%%

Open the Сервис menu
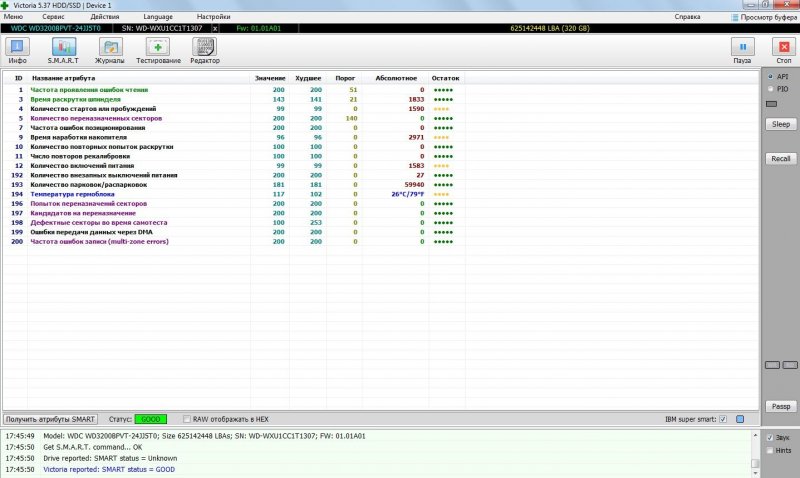800x478 pixels. [x=54, y=17]
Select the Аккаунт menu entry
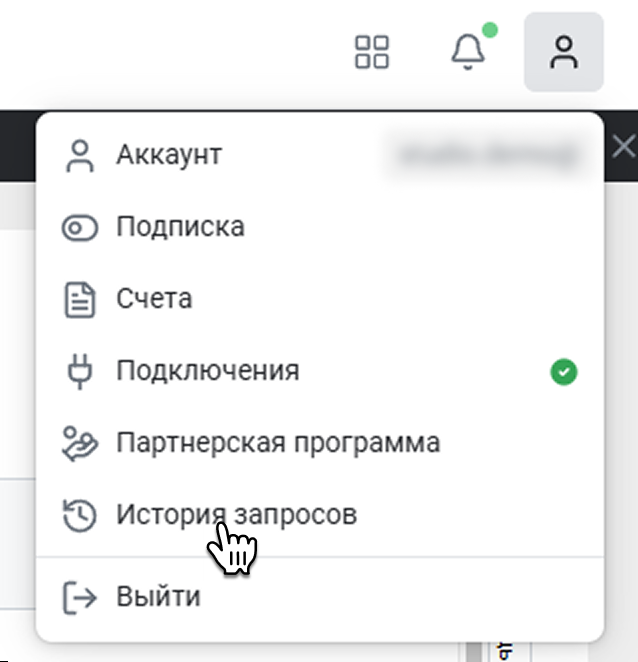 coord(169,155)
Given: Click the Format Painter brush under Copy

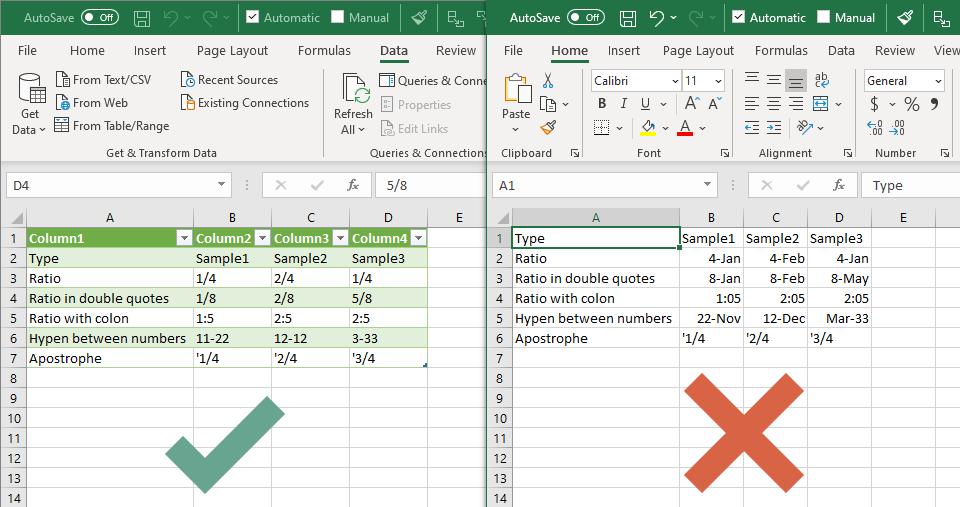Looking at the screenshot, I should pyautogui.click(x=548, y=127).
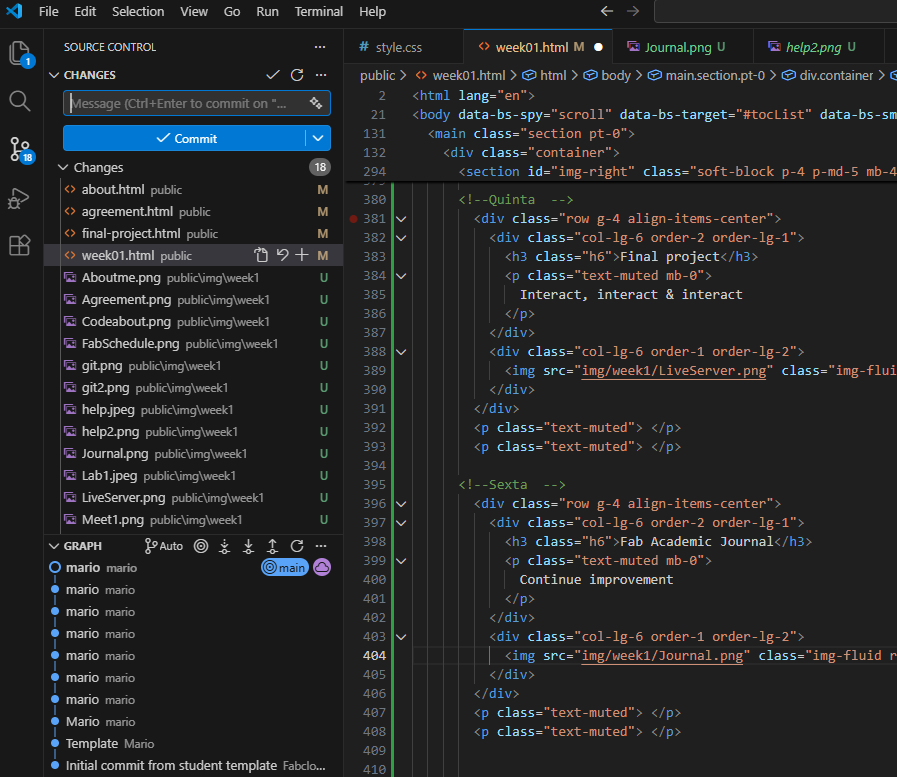The height and width of the screenshot is (777, 897).
Task: Click the commit message input field
Action: 185,103
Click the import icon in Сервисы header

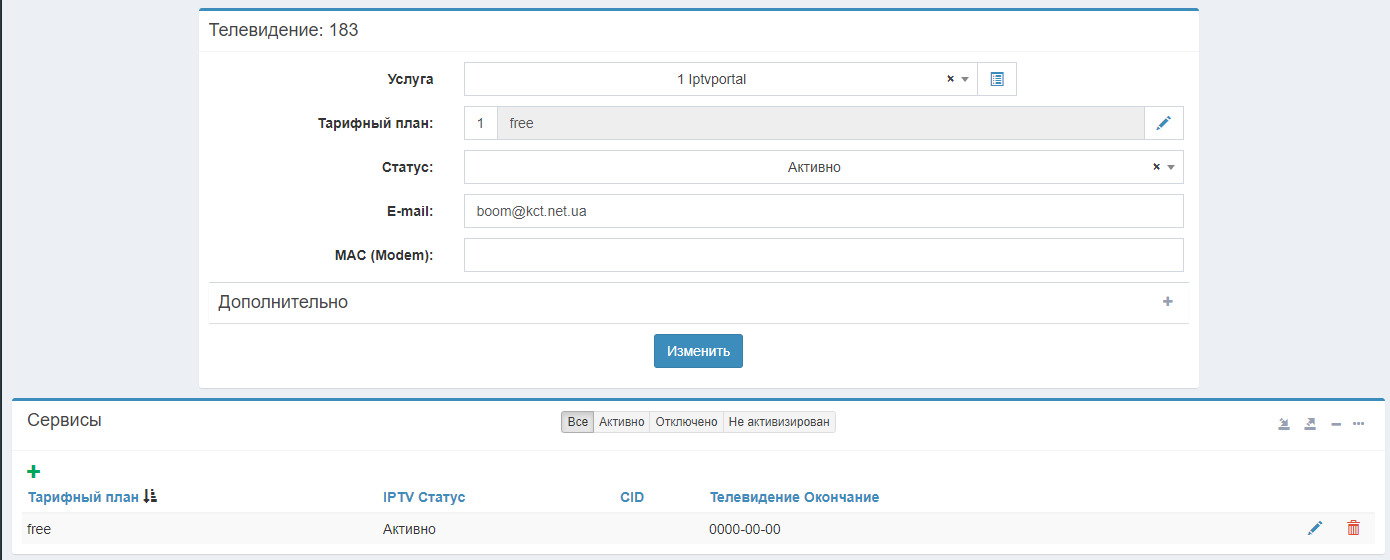point(1284,424)
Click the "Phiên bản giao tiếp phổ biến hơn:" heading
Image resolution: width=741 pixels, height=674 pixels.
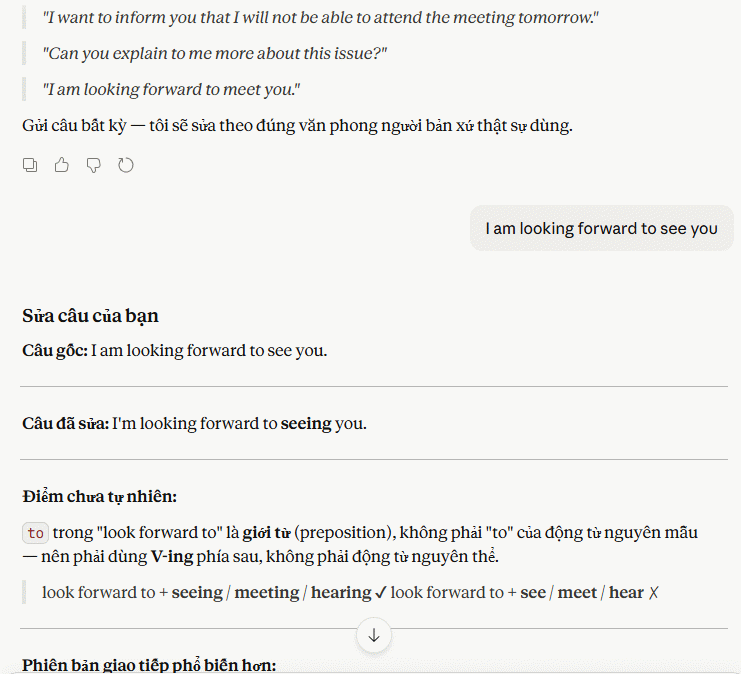(149, 665)
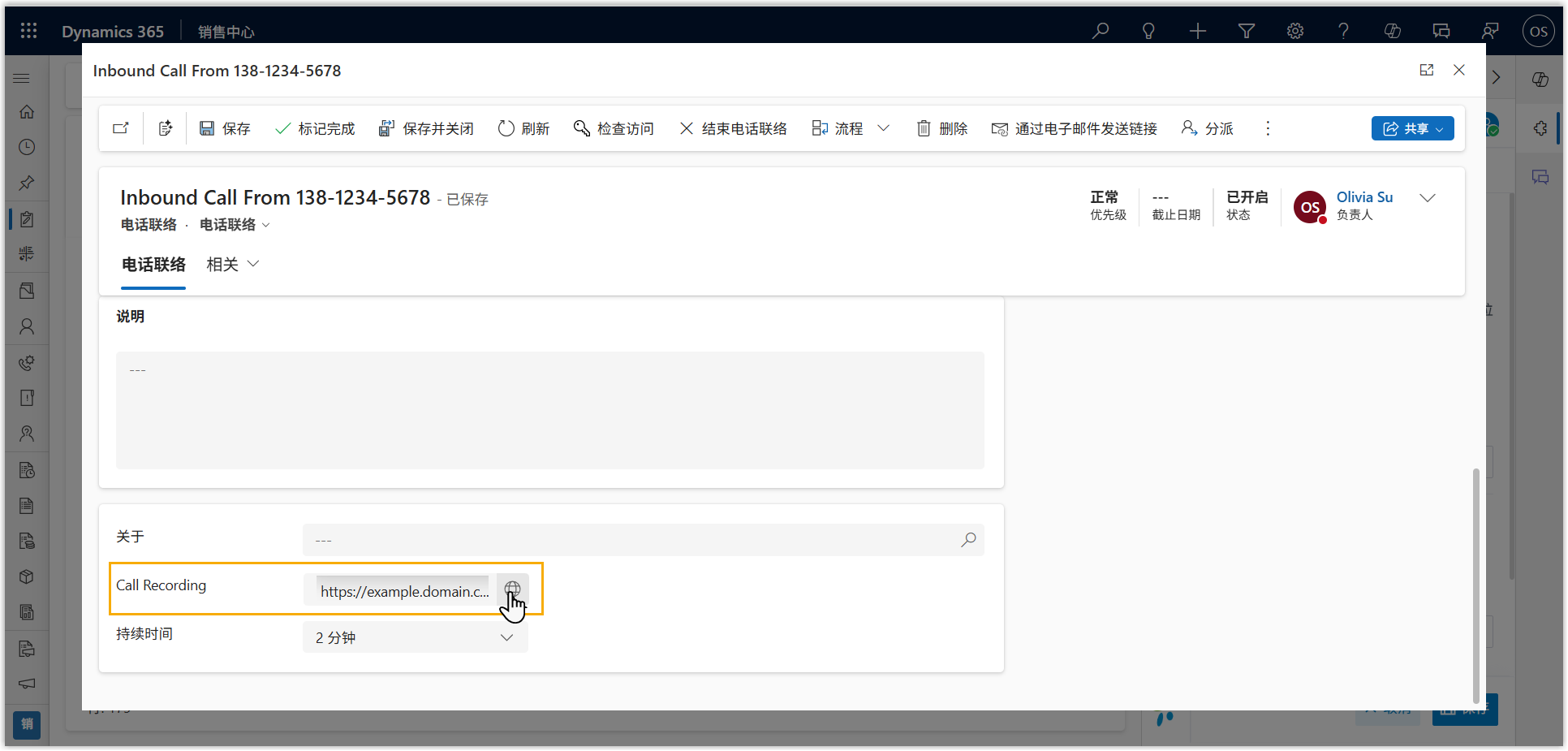
Task: Open the 相关 related tab menu
Action: [x=233, y=264]
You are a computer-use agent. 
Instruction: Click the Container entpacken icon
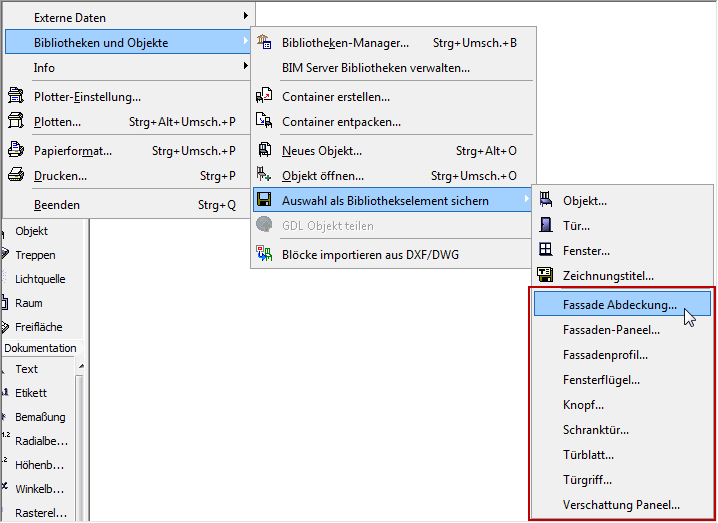click(x=265, y=121)
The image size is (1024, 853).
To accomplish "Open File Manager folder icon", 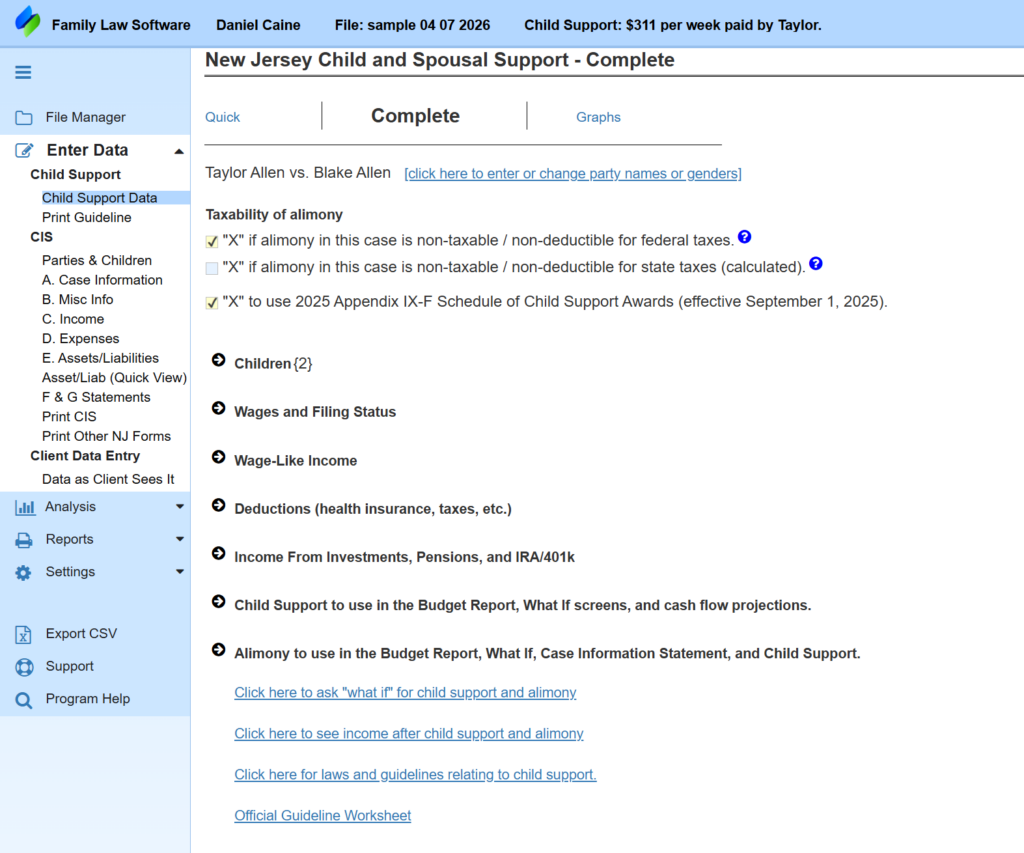I will point(24,118).
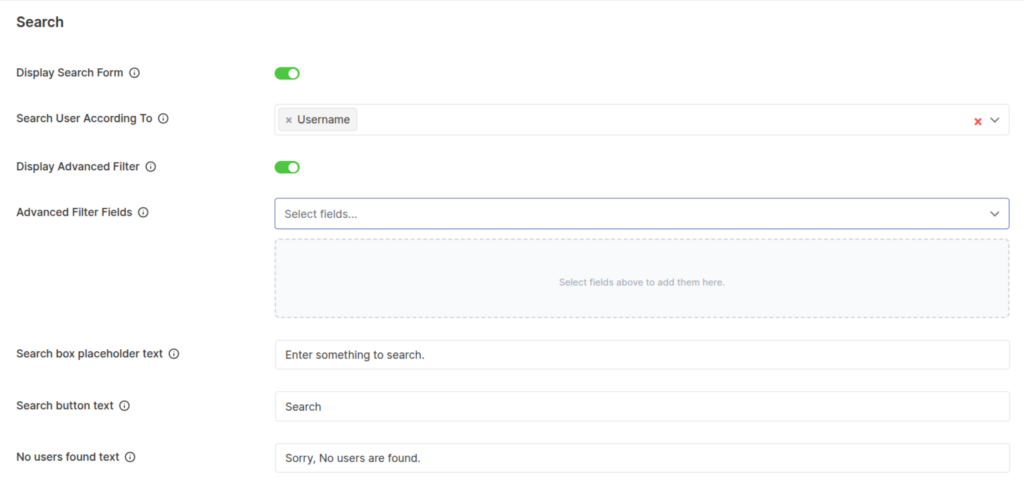This screenshot has width=1024, height=485.
Task: Click info icon beside Search button text
Action: pos(125,406)
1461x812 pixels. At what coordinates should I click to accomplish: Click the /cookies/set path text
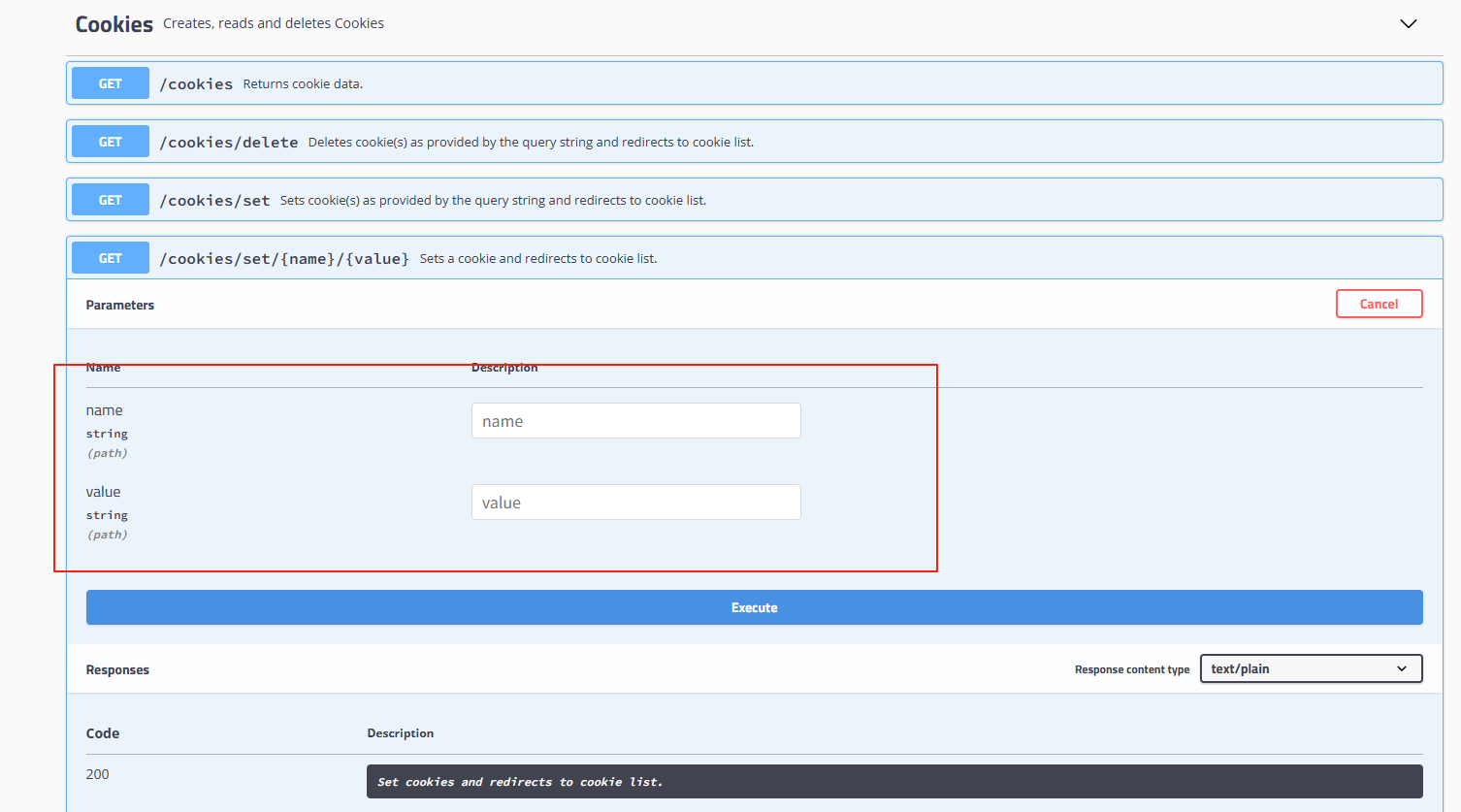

%%

_What to produce_
Extract from the material above the stretch running from the line containing "Select the Аккаунт menu entry" through the line containing "bản giao tiếp". Keep the text exact and the pictures out.

_Result_
Select the Аккаунт menu entry
 coord(169,155)
Given: Click the Format Painter brush under Copy

Looking at the screenshot, I should pyautogui.click(x=548, y=127).
The height and width of the screenshot is (777, 897).
Task: Click the commit message input field
Action: 185,103
Click the import icon in Сервисы header

point(1284,424)
Click the "Phiên bản giao tiếp phổ biến hơn:" heading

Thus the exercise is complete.